The most common approach is the use of an EIA test for screening (the initial test) and a western blot for confirmation. It usually takes 7 days for the results to be ready.


There are a wide range of medications that will slow the progression of HIV infection:

Antiretroviral therapy - zidovudine (Retrovir or AZT) is the most widely used and reduces mortality, illness, and the number of opportunistic infections when given in combination with other agents such as ddI or ddC. In Australia, anti-HIV medications are available to people in the following circumstances:

  • A person with a T4 count less than 500;
  • Anyone with an AIDS-related condition;
  • Someone with needle-stick injuries from a known HIV-positive person.

The side-effects of zidovudine treatment can include anaemia, vomiting, insomnia, and myalgia (muscle pain). However, these side-effects are more common on high-dose regimes. The new low-dose regimes have fewer side-effects.

Side-effects of ddI and ddC include inflammation of the pancreas and damage to nerves.

Many new anti-HIV drugs have recently been introduced in Australia.
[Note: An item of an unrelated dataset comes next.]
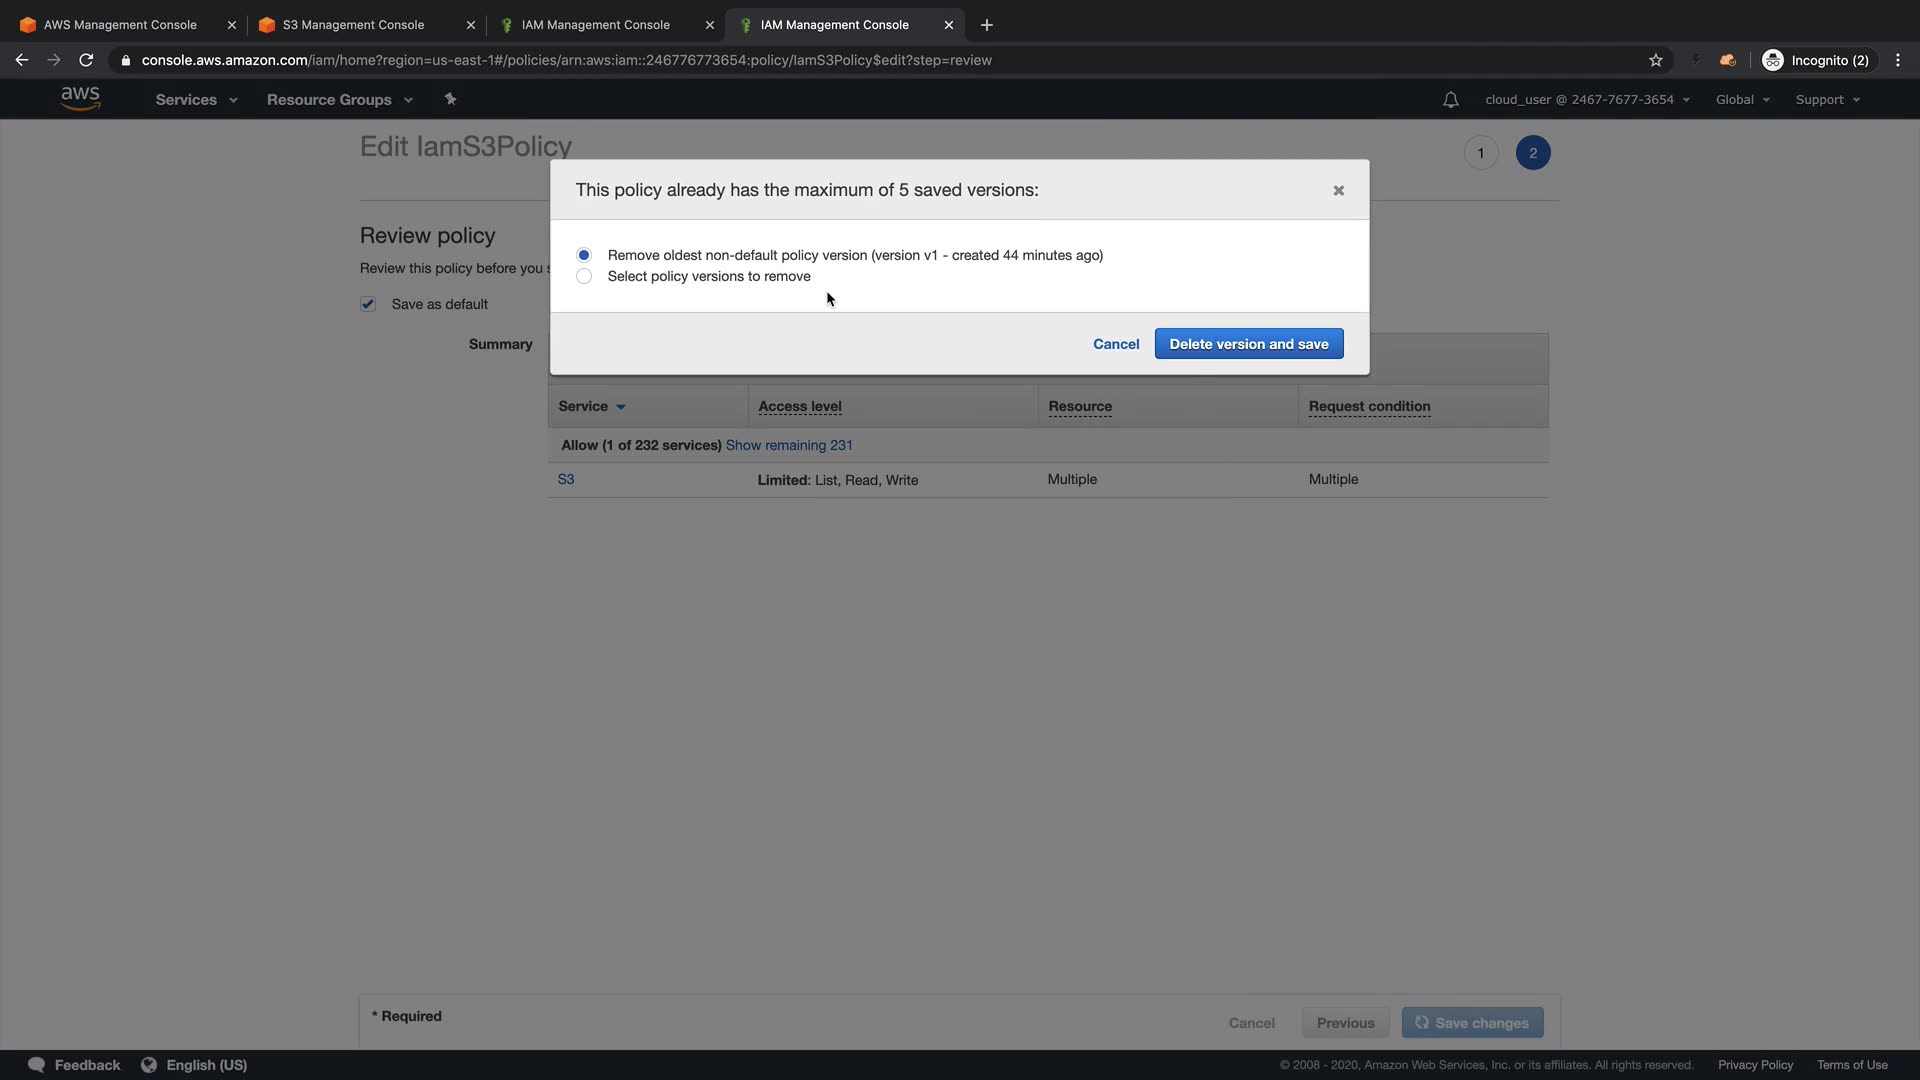Choose Select policy versions to remove
Screen dimensions: 1920x1080
pyautogui.click(x=584, y=276)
More information about these medications is available on the HIV management in the Diagnosis and Management section doctors.

Many of the opportunistic infections that occur with AIDS can be treated with medications such as antibiotics, anti viral drugs (aciclovir), and anti malarial medications.

Legal and ethical issues

In South Australia, HIV infection is a notifiable disease, which means that medical practitioners are required by law to notify the HIV Epidemiologist in the Public and Environmental Health Service of the South Australian Health Commission.
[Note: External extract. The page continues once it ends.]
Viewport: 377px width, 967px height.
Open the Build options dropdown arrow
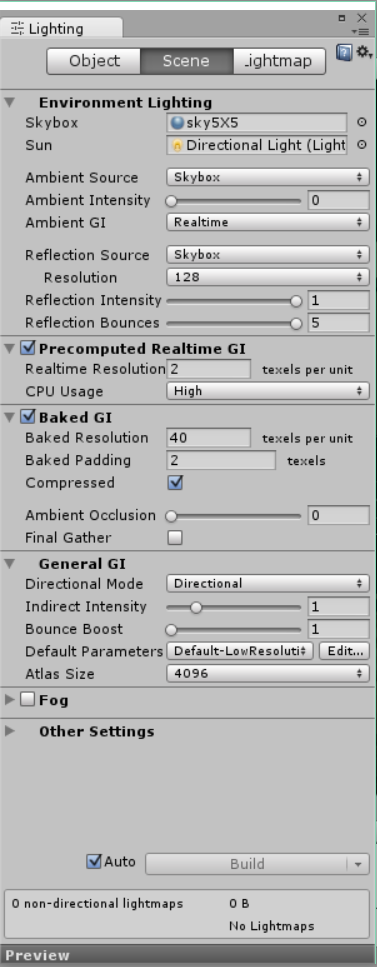pos(358,864)
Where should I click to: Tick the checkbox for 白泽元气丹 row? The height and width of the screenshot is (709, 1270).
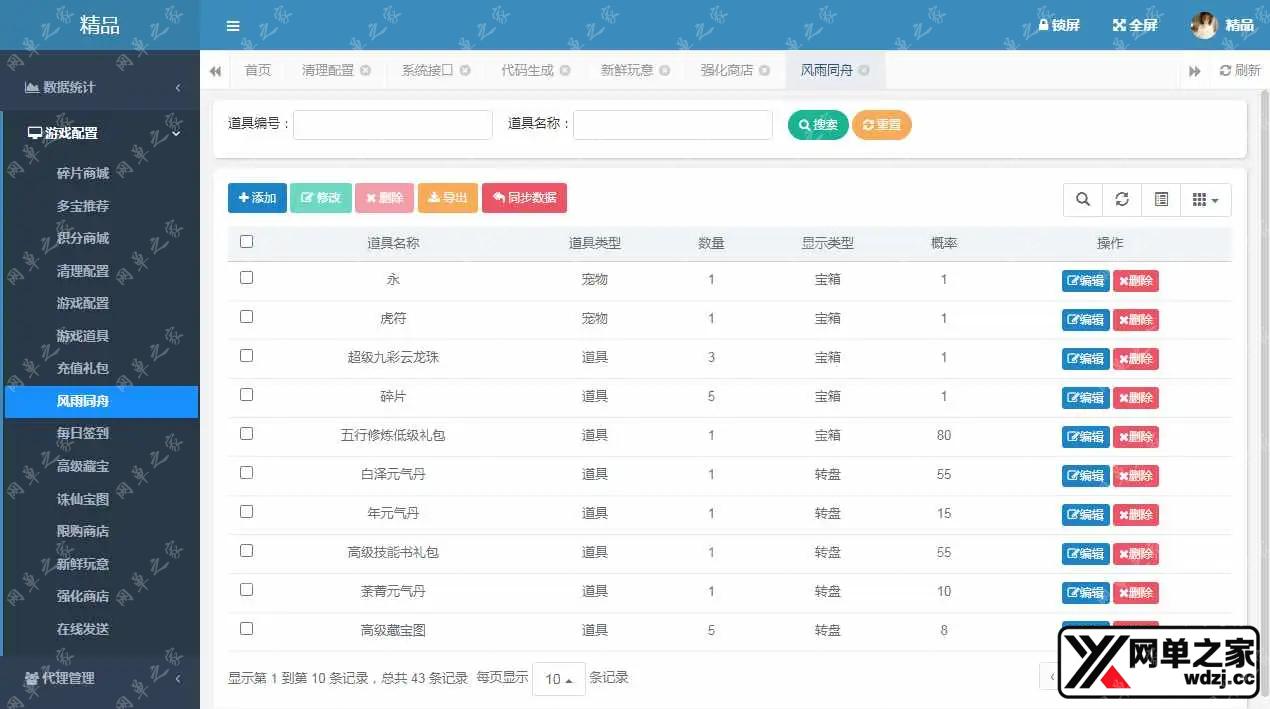pos(247,473)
Laws cover donor activities, including blood transfusion.

Anti-discrimination laws apply to employment, accommodation, education, and the provision of goods and services. The law applies to any physical impairment, and probably includes asymptomatic HIV infection.

Prevention The Australian Federation of AIDS Organisations (AFAO) has defined safe sex in the following way:

Safe sex is any form of sex in which HIV does not pass from the blood, semen, or vaginal fluids of one person directly into the bloodstream of another person. (AFAO, 1991)

This definition is specific to HIV/AIDS and does not attempt to deal with other STDs.

There is more information about safe sex available at the Safe Sex and Condoms page

HIV-positive people

In addition to providing general support, it is also important to support HIV-positive people in preventing the spread of infection. Counselling on safe sex practices so that individuals are clear about what is and what is not safe, is imperative. Education about clean needle and syringe use is important for people who choose to continue injecting drugs. People should be referred to needle exchange programs.